(Excerpt from a dataset)
◇ ◇ ◇

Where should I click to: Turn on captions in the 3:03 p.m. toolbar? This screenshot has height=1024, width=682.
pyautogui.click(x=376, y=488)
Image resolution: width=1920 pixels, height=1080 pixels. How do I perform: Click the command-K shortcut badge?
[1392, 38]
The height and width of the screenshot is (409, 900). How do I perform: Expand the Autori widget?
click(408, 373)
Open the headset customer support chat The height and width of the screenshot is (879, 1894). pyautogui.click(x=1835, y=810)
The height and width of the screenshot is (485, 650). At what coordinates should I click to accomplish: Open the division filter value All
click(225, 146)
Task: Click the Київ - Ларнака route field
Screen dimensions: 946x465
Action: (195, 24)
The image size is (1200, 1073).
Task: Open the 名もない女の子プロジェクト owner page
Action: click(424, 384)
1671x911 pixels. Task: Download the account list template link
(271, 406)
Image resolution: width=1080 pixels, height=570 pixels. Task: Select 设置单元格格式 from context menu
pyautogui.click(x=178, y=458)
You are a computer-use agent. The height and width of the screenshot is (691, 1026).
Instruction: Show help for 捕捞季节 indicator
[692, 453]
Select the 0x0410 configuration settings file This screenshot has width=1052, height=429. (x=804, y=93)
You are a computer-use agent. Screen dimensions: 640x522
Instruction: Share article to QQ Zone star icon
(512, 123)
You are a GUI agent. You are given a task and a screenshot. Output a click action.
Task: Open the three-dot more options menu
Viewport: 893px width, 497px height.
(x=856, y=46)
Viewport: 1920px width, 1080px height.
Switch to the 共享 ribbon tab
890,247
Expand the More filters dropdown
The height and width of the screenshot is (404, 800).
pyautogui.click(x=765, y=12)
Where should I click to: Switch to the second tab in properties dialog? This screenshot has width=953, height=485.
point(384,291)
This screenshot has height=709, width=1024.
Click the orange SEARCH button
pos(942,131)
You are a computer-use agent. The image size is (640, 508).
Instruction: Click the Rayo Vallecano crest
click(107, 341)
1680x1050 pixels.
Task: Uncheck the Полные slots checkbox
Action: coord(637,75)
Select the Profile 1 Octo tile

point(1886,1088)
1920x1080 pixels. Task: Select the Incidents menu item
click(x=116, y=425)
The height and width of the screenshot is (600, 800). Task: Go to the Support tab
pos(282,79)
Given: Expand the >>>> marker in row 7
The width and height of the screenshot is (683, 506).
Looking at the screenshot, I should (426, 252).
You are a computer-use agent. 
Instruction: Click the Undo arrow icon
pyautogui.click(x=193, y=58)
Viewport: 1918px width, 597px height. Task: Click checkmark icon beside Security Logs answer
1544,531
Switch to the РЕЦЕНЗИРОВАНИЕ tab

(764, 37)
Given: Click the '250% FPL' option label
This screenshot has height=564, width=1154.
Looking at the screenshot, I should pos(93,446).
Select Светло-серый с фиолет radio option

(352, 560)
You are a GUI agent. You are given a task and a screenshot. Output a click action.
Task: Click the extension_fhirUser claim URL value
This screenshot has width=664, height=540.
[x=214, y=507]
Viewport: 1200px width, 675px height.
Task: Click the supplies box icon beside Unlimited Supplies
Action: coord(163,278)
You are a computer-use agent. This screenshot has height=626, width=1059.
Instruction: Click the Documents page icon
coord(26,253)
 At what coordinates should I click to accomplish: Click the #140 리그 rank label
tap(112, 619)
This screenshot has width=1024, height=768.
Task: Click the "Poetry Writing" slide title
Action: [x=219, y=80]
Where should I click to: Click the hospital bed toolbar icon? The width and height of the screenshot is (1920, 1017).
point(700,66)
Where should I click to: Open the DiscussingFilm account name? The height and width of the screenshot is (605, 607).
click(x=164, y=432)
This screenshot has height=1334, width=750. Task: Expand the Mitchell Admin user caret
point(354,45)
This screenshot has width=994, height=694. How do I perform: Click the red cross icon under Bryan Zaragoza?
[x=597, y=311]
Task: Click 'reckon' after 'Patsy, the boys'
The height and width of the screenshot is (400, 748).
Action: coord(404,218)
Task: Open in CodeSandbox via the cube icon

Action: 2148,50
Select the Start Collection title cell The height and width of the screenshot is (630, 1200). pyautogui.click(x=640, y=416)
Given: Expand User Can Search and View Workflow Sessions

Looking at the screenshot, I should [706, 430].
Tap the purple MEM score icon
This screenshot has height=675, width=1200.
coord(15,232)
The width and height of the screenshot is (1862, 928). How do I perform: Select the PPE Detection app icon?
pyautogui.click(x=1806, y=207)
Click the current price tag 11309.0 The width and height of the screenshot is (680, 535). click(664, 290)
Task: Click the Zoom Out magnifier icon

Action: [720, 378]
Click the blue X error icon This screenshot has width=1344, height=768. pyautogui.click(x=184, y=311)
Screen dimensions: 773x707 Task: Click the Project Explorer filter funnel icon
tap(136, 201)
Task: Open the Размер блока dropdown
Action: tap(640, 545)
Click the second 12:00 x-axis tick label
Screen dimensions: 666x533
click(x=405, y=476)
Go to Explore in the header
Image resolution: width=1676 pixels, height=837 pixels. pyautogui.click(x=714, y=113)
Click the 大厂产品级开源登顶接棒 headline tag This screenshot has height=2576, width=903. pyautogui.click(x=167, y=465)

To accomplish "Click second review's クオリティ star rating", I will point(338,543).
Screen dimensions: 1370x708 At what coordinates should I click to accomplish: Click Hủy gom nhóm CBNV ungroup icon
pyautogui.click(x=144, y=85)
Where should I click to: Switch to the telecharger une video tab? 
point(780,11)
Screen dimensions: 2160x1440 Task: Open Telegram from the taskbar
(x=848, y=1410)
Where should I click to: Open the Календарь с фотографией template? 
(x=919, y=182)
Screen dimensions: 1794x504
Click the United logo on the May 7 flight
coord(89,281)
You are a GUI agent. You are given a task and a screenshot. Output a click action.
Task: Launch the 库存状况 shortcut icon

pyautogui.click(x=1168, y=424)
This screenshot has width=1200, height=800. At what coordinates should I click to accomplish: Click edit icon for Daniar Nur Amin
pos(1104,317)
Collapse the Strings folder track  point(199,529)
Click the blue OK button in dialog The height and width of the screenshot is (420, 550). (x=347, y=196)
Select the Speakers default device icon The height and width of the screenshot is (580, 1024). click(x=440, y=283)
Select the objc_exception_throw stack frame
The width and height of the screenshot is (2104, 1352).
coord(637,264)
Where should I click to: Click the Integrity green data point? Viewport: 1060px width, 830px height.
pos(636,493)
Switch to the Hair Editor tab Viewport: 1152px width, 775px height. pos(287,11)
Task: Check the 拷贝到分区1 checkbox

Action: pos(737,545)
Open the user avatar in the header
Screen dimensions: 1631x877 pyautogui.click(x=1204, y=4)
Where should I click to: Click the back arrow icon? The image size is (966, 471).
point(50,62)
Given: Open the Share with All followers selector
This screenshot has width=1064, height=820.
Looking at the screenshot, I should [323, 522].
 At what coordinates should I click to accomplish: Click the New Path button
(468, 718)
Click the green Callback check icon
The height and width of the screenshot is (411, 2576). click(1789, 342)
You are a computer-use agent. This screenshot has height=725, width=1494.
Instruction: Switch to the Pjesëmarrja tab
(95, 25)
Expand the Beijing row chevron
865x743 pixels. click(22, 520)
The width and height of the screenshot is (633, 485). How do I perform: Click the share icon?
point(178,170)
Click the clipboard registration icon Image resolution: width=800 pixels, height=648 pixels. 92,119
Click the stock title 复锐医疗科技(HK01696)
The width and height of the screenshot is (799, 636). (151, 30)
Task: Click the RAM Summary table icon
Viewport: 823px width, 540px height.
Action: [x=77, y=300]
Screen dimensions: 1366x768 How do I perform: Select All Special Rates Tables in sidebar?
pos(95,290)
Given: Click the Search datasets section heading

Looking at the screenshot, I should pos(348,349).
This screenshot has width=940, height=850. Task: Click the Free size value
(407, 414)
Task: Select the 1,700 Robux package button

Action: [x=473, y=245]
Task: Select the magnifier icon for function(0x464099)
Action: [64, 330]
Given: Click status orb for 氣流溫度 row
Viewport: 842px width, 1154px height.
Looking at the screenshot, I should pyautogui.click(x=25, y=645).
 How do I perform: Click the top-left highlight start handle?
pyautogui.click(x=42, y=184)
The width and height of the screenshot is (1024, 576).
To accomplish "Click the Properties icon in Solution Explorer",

◇ ◇ ◇

# [JOB]
Format the section of the material that starts with the line containing "Task: Click the Zoom Out magnifier icon" and ends with the line containing "Click the blue X" as a JSON list of strings, one string per line and no blank lines.

# [IN RESPONSE]
[
  "Task: Click the Zoom Out magnifier icon",
  "Action: [720, 378]",
  "Click the blue X error icon This screenshot has width=1344, height=768. pyautogui.click(x=184, y=311)"
]